In the records that follow, the lines from the one containing "FAQs (398, 151)" to the one containing "En situation de handicap mental et moteurs", inclusive, are to be given again exactly.

**********

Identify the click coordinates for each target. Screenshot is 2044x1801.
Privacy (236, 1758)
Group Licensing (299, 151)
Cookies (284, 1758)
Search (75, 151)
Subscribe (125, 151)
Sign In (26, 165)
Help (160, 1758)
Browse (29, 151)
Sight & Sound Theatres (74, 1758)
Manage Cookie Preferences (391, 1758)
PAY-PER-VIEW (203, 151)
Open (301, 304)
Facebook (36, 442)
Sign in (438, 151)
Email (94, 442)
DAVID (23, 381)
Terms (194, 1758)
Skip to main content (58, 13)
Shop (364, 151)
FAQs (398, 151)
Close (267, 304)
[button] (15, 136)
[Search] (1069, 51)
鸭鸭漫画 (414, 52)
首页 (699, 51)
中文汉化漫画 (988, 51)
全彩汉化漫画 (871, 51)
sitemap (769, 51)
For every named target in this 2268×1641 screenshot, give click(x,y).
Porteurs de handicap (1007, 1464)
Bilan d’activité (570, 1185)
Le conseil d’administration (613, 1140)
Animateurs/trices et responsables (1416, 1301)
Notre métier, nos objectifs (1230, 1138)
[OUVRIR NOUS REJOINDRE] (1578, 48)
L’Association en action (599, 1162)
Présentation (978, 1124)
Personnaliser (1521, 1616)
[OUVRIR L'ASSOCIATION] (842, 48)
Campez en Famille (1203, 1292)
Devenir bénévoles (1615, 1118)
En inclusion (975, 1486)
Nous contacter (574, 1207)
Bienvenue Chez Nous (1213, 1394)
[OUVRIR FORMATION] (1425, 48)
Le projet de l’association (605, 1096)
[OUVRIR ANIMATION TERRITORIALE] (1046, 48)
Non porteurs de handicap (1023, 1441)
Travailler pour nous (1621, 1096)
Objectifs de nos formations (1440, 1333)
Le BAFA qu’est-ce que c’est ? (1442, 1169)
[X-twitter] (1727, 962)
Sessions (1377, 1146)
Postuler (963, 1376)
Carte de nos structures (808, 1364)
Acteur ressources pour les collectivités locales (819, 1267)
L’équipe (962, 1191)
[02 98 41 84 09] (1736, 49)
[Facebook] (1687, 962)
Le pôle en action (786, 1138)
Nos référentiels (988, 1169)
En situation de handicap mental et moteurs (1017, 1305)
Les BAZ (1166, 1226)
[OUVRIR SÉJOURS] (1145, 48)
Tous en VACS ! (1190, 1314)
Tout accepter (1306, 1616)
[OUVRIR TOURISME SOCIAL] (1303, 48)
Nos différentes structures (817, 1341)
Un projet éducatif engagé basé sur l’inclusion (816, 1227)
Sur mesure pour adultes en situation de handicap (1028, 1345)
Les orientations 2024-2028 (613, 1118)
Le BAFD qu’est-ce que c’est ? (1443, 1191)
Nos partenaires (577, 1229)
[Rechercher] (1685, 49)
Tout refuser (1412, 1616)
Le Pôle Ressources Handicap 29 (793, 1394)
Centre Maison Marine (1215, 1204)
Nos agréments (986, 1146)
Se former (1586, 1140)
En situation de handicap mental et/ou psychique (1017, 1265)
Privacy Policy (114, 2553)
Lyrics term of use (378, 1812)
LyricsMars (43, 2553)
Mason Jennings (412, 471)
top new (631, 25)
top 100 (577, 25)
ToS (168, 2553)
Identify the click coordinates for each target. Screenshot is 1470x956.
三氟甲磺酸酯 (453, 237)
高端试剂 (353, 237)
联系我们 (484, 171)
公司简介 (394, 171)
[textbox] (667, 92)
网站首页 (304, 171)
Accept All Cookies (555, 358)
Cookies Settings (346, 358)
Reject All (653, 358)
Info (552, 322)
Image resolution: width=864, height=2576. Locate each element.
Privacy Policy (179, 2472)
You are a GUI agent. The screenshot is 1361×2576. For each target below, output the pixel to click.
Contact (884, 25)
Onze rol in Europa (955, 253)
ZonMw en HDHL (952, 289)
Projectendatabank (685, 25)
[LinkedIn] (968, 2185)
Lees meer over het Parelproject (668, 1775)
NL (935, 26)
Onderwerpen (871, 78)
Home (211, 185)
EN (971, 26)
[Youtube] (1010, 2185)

**********

#### Task answer:
FAQs (398, 151)
Close (267, 304)
[button] (15, 136)
[Search] (1069, 51)
鸭鸭漫画 (414, 52)
首页 (699, 51)
中文汉化漫画 (988, 51)
全彩汉化漫画 (871, 51)
sitemap (769, 51)
For every named target in this 2268×1641 screenshot, give click(x,y).
Porteurs de handicap (1007, 1464)
Bilan d’activité (570, 1185)
Le conseil d’administration (613, 1140)
Animateurs/trices et responsables (1416, 1301)
Notre métier, nos objectifs (1230, 1138)
[OUVRIR NOUS REJOINDRE] (1578, 48)
L’Association en action (599, 1162)
Présentation (978, 1124)
Personnaliser (1521, 1616)
[OUVRIR L'ASSOCIATION] (842, 48)
Campez en Famille (1203, 1292)
Devenir bénévoles (1615, 1118)
En inclusion (975, 1486)
Nous contacter (574, 1207)
Bienvenue Chez Nous (1213, 1394)
[OUVRIR FORMATION] (1425, 48)
Le projet de l’association (605, 1096)
[OUVRIR ANIMATION TERRITORIALE] (1046, 48)
Non porteurs de handicap (1023, 1441)
Travailler pour nous (1621, 1096)
Objectifs de nos formations (1440, 1333)
Le BAFA qu’est-ce que c’est ? (1442, 1169)
[X-twitter] (1727, 962)
Sessions (1377, 1146)
Postuler (963, 1376)
Carte de nos structures (808, 1364)
Acteur ressources pour les collectivités locales (819, 1267)
L’équipe (962, 1191)
[02 98 41 84 09] (1736, 49)
[Facebook] (1687, 962)
Le pôle en action (786, 1138)
Nos référentiels (988, 1169)
En situation de handicap mental et moteurs (1017, 1305)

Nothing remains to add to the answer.